The world was coming to an end back in the 70s, too. Environmental degradation, population explosion, nuclear annihilation and the domino theory as personified in the Vietnam and Cold Wars were a few of the headline-grabbers then. A research project for another novel (drafted) had me poring through New York Times microfilms from that era. Journalistic language that I had taken for granted in the 70s struck me (in the early 90s) as being particularly strident. No wonder I'd been so scared.

I'd escaped into Star Trek. Mary had escaped into Chaucer and other classics.

Added to the personal level and the Zeitgeist is the level of story. My characters deal with death on a micro (personal) and macro (species) scale. Some are in denial. Some embrace their demise and seek to take others with them. Some try to save themselves and/or save others, both heroically and destructively. Some seek to transcend the inevitable.

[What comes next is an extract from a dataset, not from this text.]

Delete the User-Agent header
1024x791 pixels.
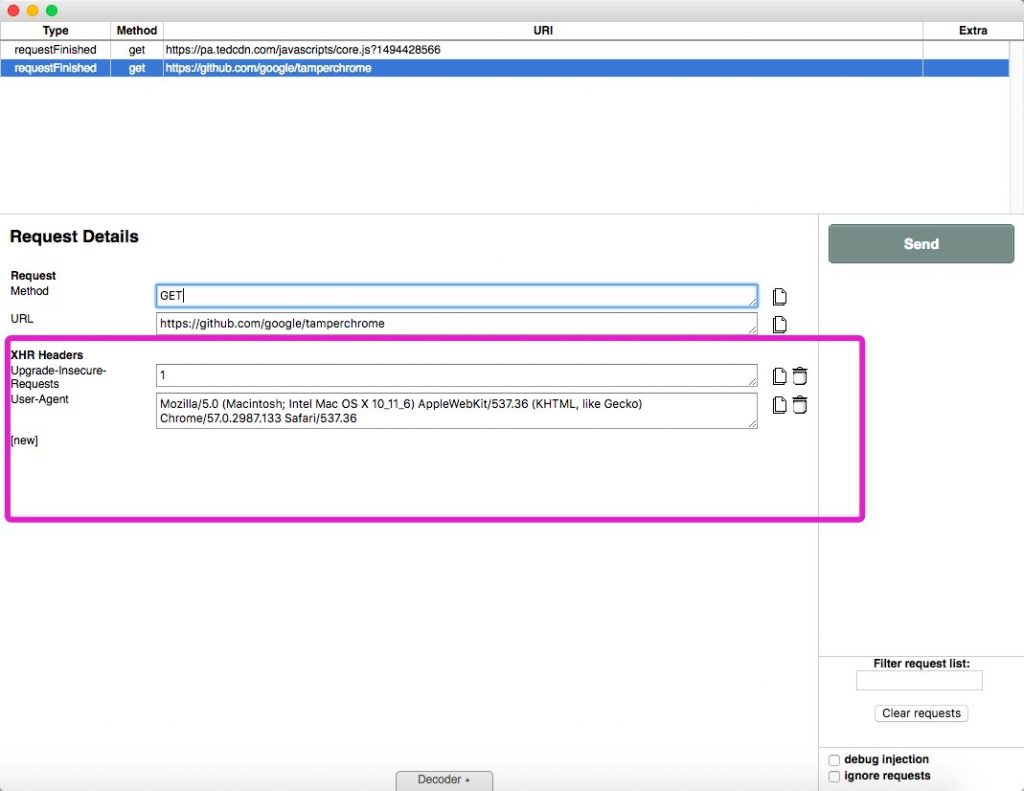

I draw my drama from the struggles among those different types, and from the struggle to survive and to love even though it may all be for naught.

In short, to a great degree my protagonists undergo the same blind faith that I do. Their journey is my own. My journey generates theirs. At some point the Muse/Divine takes over, the lines blur, and the interplay among personal/Zeitgeist/story whirls me around in a metaphysical centrifuge.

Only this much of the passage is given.